While sometimes outliers can be erroneous values (i.e. you measured something incorrectly) they often tell you something important about the population you are measuring. Therefore, you cannot drop an outlier from your analysis without having good reason to do so. Good reasons could include measurement error or an underlying difference between that individual and the rest of the population. Dropping an outlier because it makes your life and the analysis easier is not a good reason…though we all wish it was. However, it is good practice to run your analysis with and without your outlier to determine if/how the outlier changes your results.

4. Transformations

When you transform your data you apply some function (often non-linear) to your data. Wait… why the heck can you do this? If you think about it, the scale that we use to measure things is completely arbitrary (think about Celsius vs Fahrenheit). We could just as easily measure things in a base 2 system and there would, in principal, be nothing wrong with that. If this helps, you can imagine that by transforming your data you are moving to an alien world where they measure everything on a different scale (e.g. on a log scale). Here are some of the reasons why we transform our data:

  • To make the data more normal
  • To make our variances more similar between groups
  • To reduce the influence of outliers
  • To make our data linear (we will see this in linear regression)

4.1 Choosing a transformation

Here are some common transformations and the scenarios in which you may use them. The variable Y represents your original data and Y’ represents your transformed data.

  • Consider log transformation: \(Y' = \ln (Y)\) if…
    • The measurements are ratios or products of variables
    • The frequency distribution is right skewed
    • The group having the larger mean also has the higher standard deviation
    • The data span several orders of magnitude
    • Note: If you have 0’s in your data, you can do \(Y' = \log{(Y + 1)}\)
    • In R, you can use the expression log(Y) to transform the data Y (remember that log(Y) gives the natural logarithm of Y)
  • Consider Square-root transformation: \(Y' = \sqrt{Y}\) if…
    • The measurements are count data
    • The frequency distribution is right skewed
    • Note: if you have negative numbers, you can’t take the square root. You should add a constant to each number to make them all positive.
    • In R, you can use the expression sqrt(Y) to transform the data Y
  • Square transformations and antilog transformations: \(Y' = Y^2\) and \(Y' = \exp Y\)
    • Use when your data are left skewed
    • In R, you can use the expression Y^2 or exp(Y) to square transform or antilog transform the data Y, respectively.
  • Arcsine transformation: \(Y' = \arcsin \sqrt Y\)
    • Useful when your data are proportions
    • Note: Make sure your proportion data is represented as decimals (i.e. divide by 100)
    • In R, you can use the expression asin(sqrt(Y)) to square-root arcsine transform the proportion data Y

4.2 After you transform your data

Transformations are not magic. After you have transformed your data you must retest all of your assumptions. Moreover, transforming your data inherently changes your null hypothesis. For example, if I log transformed my number of flowers variable and then tested whether the means were different between the edge and the interior of a habitat patch, my \(H_0\) becomes that there is no difference in the log-mean.

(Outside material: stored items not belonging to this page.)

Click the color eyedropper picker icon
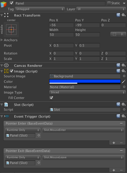The height and width of the screenshot is (173, 127). [124, 82]
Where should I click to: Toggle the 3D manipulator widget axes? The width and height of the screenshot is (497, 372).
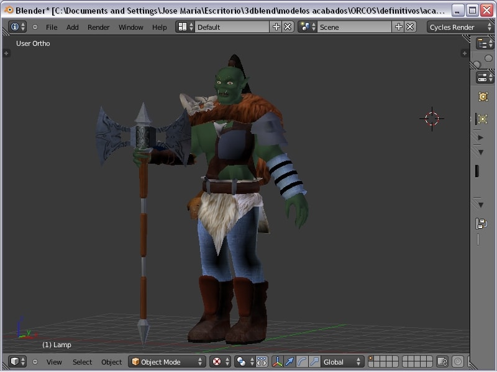coord(277,361)
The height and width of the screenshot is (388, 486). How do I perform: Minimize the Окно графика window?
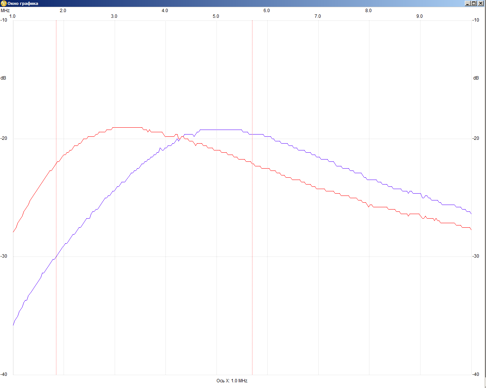coord(467,3)
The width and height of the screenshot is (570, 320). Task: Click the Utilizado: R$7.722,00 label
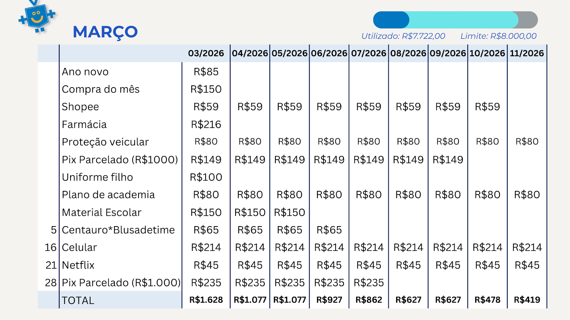pyautogui.click(x=403, y=36)
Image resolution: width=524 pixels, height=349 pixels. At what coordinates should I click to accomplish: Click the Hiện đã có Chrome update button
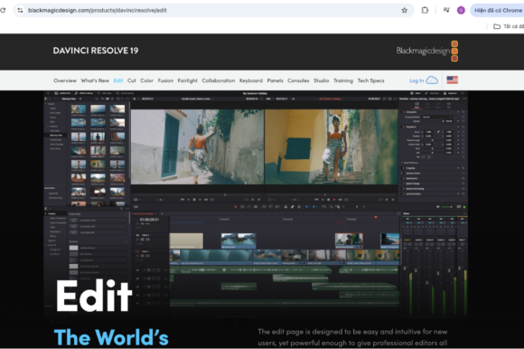tap(497, 10)
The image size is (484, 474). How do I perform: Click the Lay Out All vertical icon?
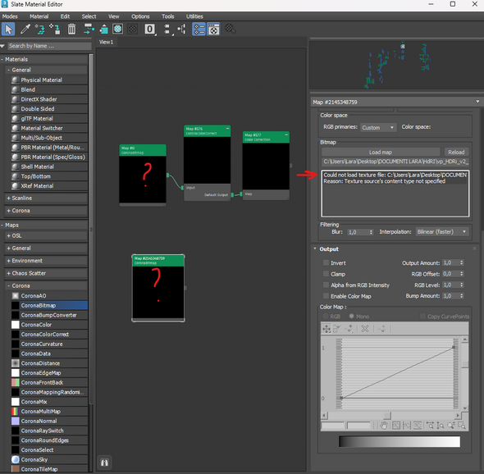(x=167, y=30)
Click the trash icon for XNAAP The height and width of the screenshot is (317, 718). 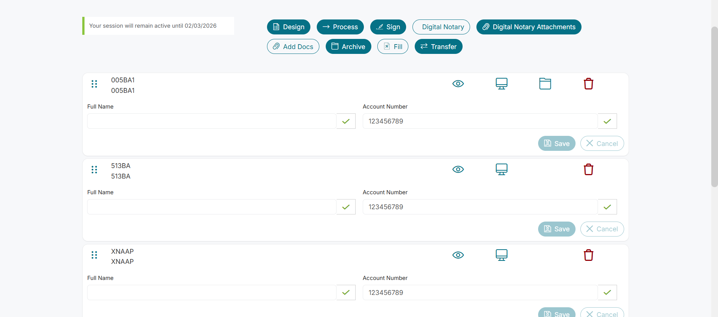pos(588,255)
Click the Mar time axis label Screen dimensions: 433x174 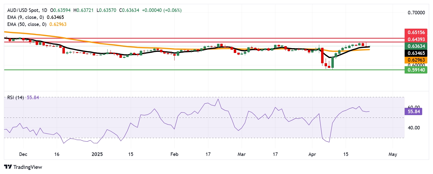pyautogui.click(x=241, y=154)
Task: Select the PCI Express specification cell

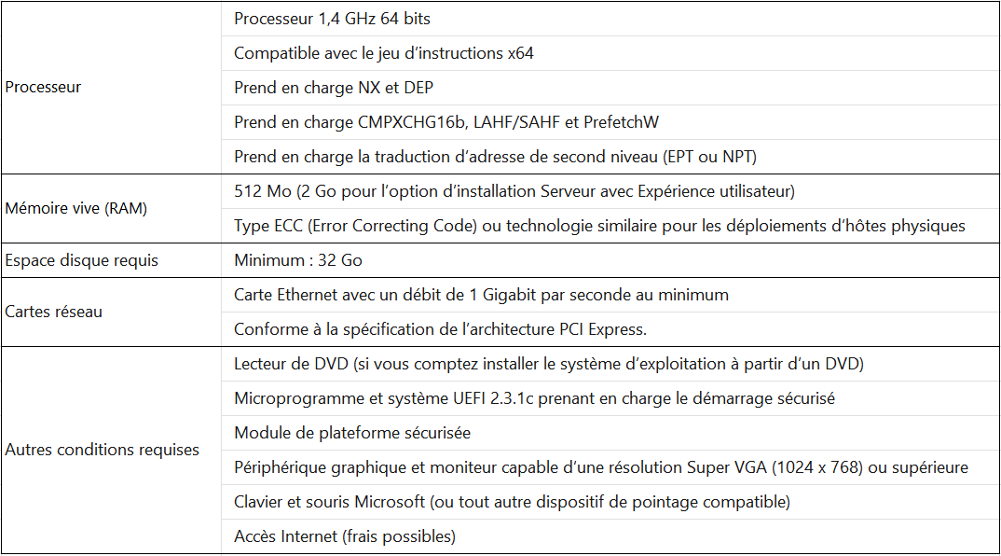Action: pyautogui.click(x=440, y=329)
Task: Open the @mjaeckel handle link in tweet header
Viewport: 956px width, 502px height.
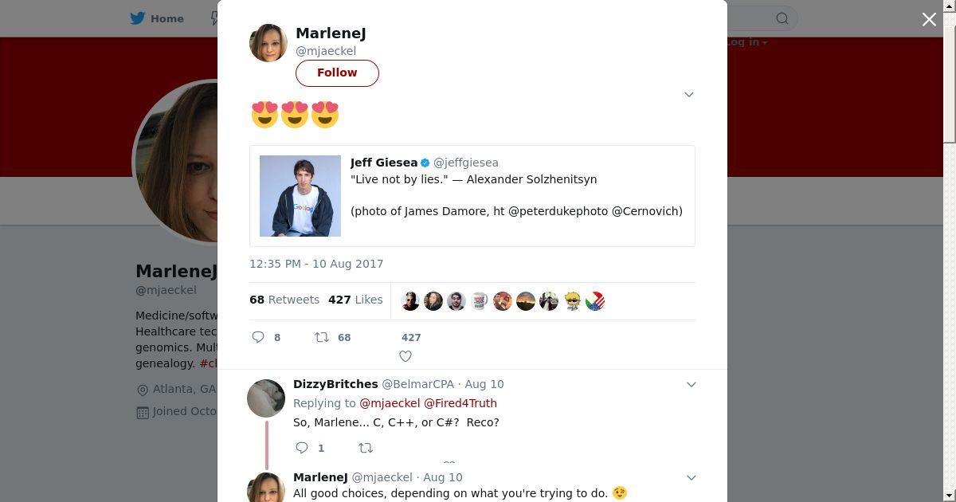Action: (x=326, y=51)
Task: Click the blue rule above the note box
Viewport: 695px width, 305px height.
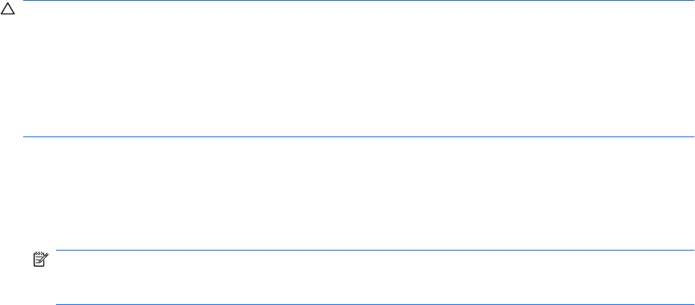Action: point(375,250)
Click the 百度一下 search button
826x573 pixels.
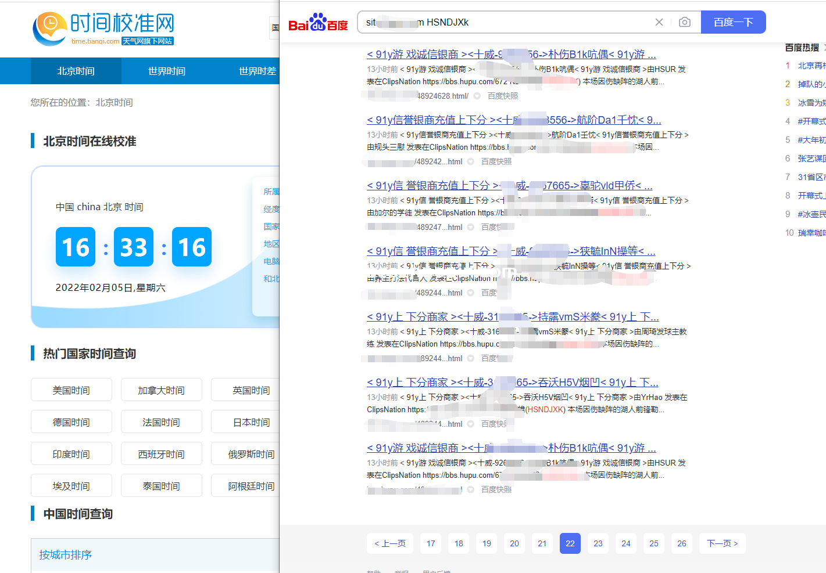click(732, 22)
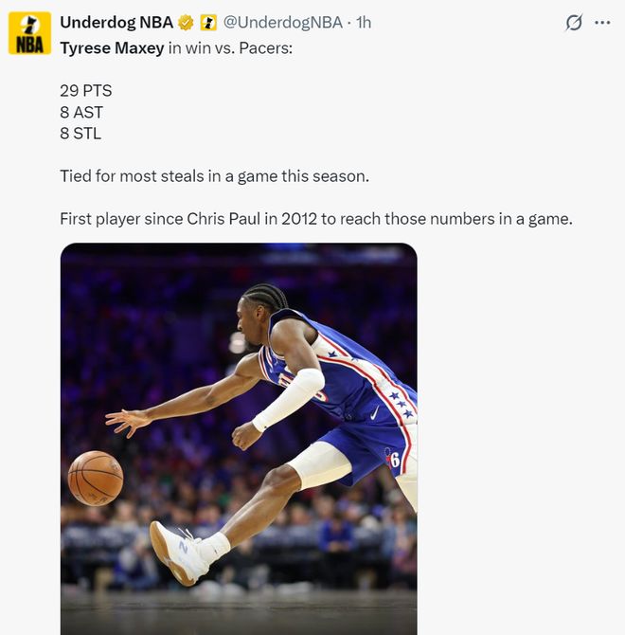Click the gold verified checkmark badge
Screen dimensions: 625x635
(186, 23)

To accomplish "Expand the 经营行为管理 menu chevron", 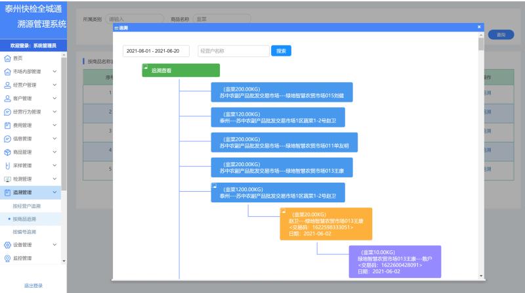I will [54, 112].
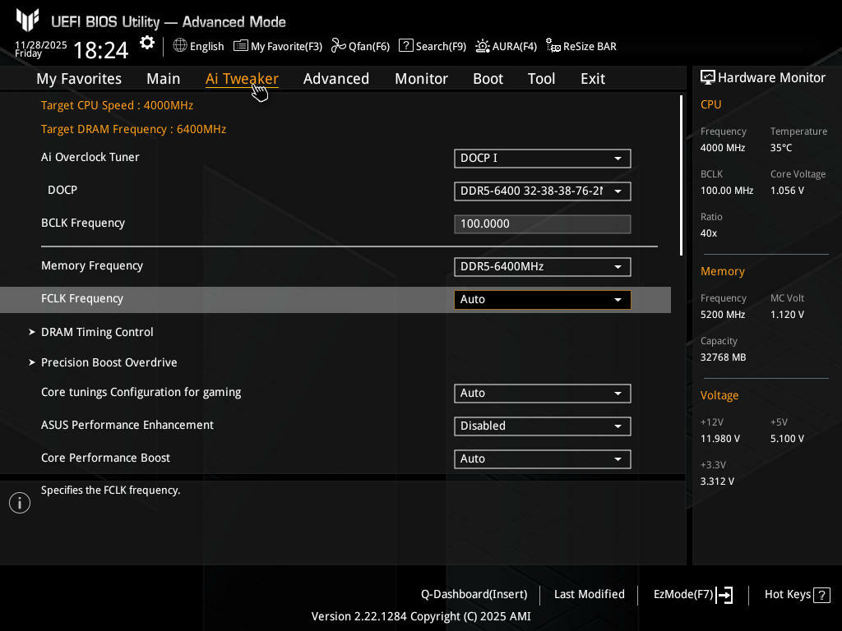Click the Last Modified button

[x=589, y=594]
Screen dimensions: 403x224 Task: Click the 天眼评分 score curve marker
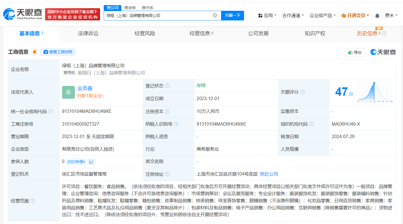[x=375, y=84]
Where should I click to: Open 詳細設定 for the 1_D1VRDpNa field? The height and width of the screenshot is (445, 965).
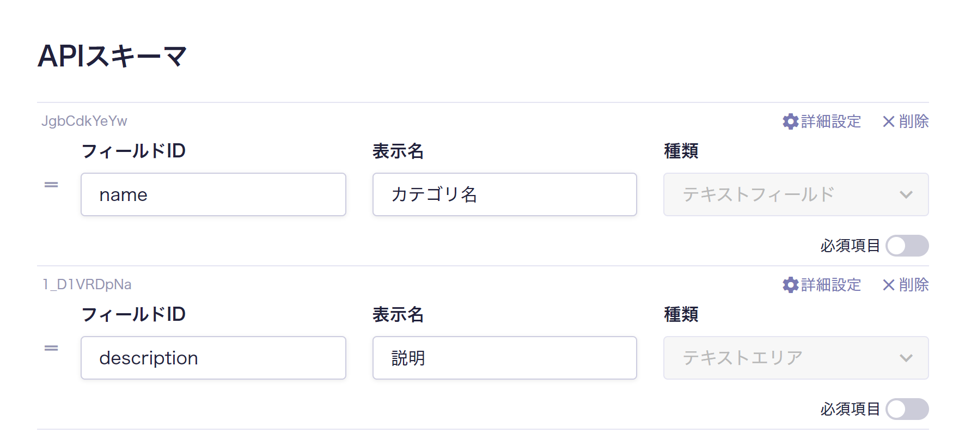[830, 285]
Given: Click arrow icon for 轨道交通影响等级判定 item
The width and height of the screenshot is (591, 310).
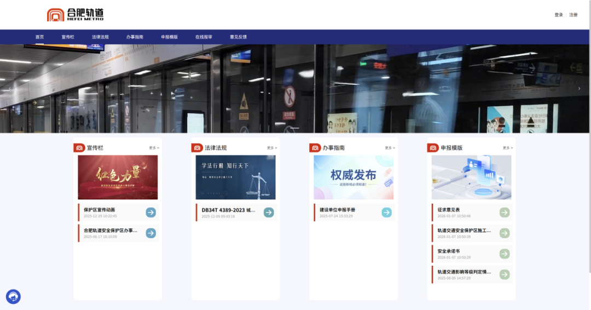Looking at the screenshot, I should 505,274.
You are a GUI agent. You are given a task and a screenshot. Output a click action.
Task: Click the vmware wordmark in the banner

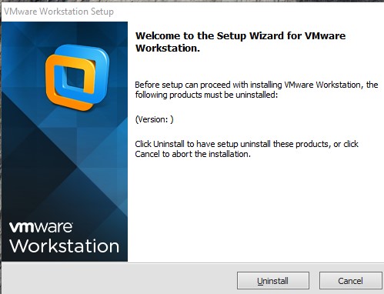(x=41, y=227)
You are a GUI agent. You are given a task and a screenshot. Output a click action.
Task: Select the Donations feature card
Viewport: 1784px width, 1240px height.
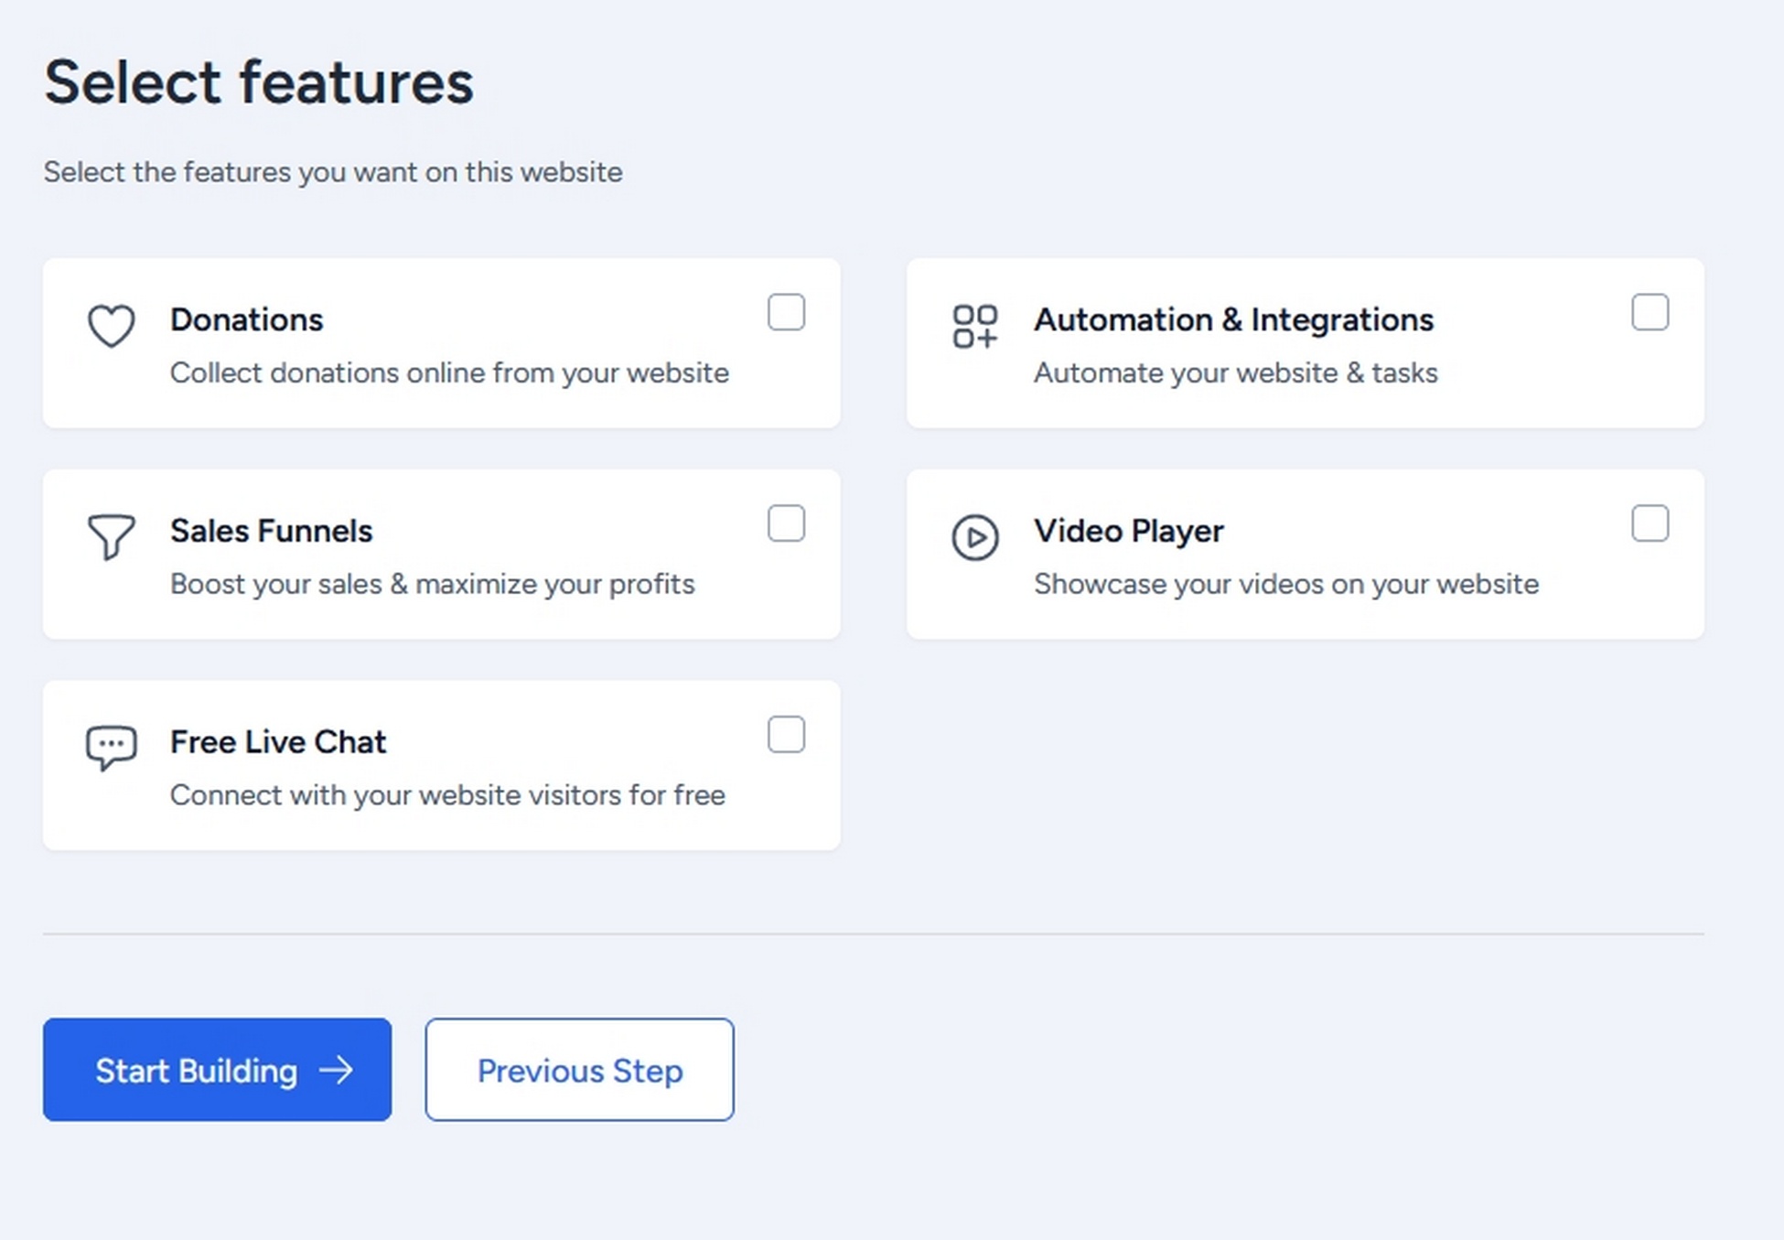(441, 343)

Any conclusions you make about your data have to be in terms of the transformation. For example, you would conclude that the log number of flowers on the edge was significantly more than the log number of flowers in the interior.

If a transformation does not fix your problem (e.g. make your data more normal, reduce the heterogeneity of variance, etc.) you cannot proceed with your parametric analysis. Fortunately, there are some non-parametric options that you can consider. Remember that non-parametric does not assume that the data have any kind of distribution.

Determine normality of data

To know what normal (gaussian) data should look like, we will generate a dataframe with a known normal distribution

# Generate randomly sampled data to visualize
norm_samp = rnorm(1000, mean=21 , sd=3) #normal distribution 
exp_samp = rexp(1000) #exponential distribution 

# Visualization with a Histogram
hist(norm_samp,
     breaks=20, #20 bins is more practical, even though our sample size is 10x bigger. You get a sense of how many fall within bins that have a width that makes sense. This normal variable could be "age" for example 
     col='darkgray',
     ylab="Frequency",
     main="Histogram of Normally Distributed Data") 

hist(exp_samp,
     breaks=20, #20 bins is more practical, even though our sample size is 10x bigger. You get a sense of how many fall within bins that have a width that makes sense. This normal variable could be "age" for example 
     col='darkgray',
     ylab="Frequency",
     main="Histogram of Non-Normally Distributed Data")